How Pull Requests are Tested
When a pull request is opened, Travis CI receives a pull request notification from GitHub. We turn this notification into a build and run it.
During the build, we update the status of the commits to one of:
- a warning that the build is still running.
- that the pull request should be merged with caution because the build failed.
- that the pull request can be merged safely because the build was successful.
Travis CI builds a pull request when it is first opened, and when commits are added to the pull request .
Rather than test the commits that have been pushed to the branch the pull request is from, we test the merge between the origin and the upstream branch. To only build on push events, you can disable Build on Pull Requests from your repository settings.
Pull Requests and Security Restrictions
The most important restriction for pull requests is about secure environment variables and encrypted data.

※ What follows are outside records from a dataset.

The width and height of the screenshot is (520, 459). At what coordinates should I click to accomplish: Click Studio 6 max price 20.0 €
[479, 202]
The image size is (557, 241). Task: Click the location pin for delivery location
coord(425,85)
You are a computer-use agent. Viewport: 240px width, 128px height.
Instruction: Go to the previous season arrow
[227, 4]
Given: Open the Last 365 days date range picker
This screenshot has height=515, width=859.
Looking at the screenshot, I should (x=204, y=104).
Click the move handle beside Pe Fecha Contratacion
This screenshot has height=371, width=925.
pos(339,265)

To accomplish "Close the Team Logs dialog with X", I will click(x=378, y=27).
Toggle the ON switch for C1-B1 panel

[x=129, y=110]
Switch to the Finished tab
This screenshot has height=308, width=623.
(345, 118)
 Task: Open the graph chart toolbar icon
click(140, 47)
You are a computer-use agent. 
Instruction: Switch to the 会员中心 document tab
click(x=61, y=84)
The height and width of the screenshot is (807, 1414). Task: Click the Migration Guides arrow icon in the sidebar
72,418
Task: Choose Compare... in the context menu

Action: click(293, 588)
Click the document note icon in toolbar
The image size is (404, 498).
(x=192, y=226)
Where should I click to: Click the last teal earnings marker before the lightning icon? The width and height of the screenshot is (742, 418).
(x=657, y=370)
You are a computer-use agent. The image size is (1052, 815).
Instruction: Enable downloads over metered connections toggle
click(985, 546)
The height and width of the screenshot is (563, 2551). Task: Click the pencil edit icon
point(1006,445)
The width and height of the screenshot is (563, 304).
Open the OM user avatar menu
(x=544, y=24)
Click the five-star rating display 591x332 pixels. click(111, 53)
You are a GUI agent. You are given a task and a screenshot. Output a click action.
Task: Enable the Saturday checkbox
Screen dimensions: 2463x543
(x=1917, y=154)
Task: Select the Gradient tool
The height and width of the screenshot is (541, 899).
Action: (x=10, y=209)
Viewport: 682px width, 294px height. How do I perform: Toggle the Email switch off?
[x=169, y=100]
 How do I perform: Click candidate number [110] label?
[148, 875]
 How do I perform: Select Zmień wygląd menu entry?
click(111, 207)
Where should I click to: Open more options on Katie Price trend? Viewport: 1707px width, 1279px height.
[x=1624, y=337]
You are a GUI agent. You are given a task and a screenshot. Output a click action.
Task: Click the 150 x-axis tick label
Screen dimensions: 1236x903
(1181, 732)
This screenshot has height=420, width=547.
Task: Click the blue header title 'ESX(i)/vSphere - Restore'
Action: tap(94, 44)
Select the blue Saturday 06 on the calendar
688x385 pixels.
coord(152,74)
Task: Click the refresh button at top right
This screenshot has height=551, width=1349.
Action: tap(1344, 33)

A pull request sent from a fork of the upstream repository could be manipulated to expose any environment variables. The upstream repository’s maintainer would have no protection against this attack, as pull requests can be sent by anyone with a fork.
Travis CI makes encrypted variables and data available only to pull requests coming from the same repository. These are considered trustworthy, as only members with write access to the repository can send them.
Pull requests sent from forked repositories do not have access to encrypted variables or data.
If your build relies on these to run, for instance to run Selenium tests with BrowserStack or Sauce Labs, your build needs to take this into account. You won’t be able to run these tests for pull requests from external contributors.
To work around this, restrict these tests only to situations where the environment variables are available, or disable them for pull requests entirely.
Here’s an example of how to structure a build command for this purpose:
script:
- 'if [ "$TRAVIS_PULL_REQUEST" != "false" ]; then bash ./travis/run_on_pull_requests; fi'
- 'if [ "$TRAVIS_PULL_REQUEST" = "false" ]; then bash ./travis/run_on_non_pull_requests; fi'
My Pull Request isn’t being built
If a pull request isn’t built or doesn’t show up in Travis CI’s user interface, that usually means that it can’t be merged. We rely on the merge commit that GitHub transparently creates between the changes in the source branch and the upstream branch the pull request is sent against.
So when you create or update a pull request, and Travis CI doesn’t create a build for it, make sure the pull request is mergeable. If it isn’t, rebase it against the upstream branch and resolve any merge conflicts. When you push the fixes up to GitHub and to the pull request, Travis CI will happily test them.
Travis CI also currently doesn’t build pull requests when the upstream branch is updated. When this happens, GitHub will update the merge commit between the downstream and upstream branch, and send out a notifications. But Travis CI currently ignores this update, as it could lead to a large number of new builds on repositories with lots of pull requests and lots of updates on the upstream branches.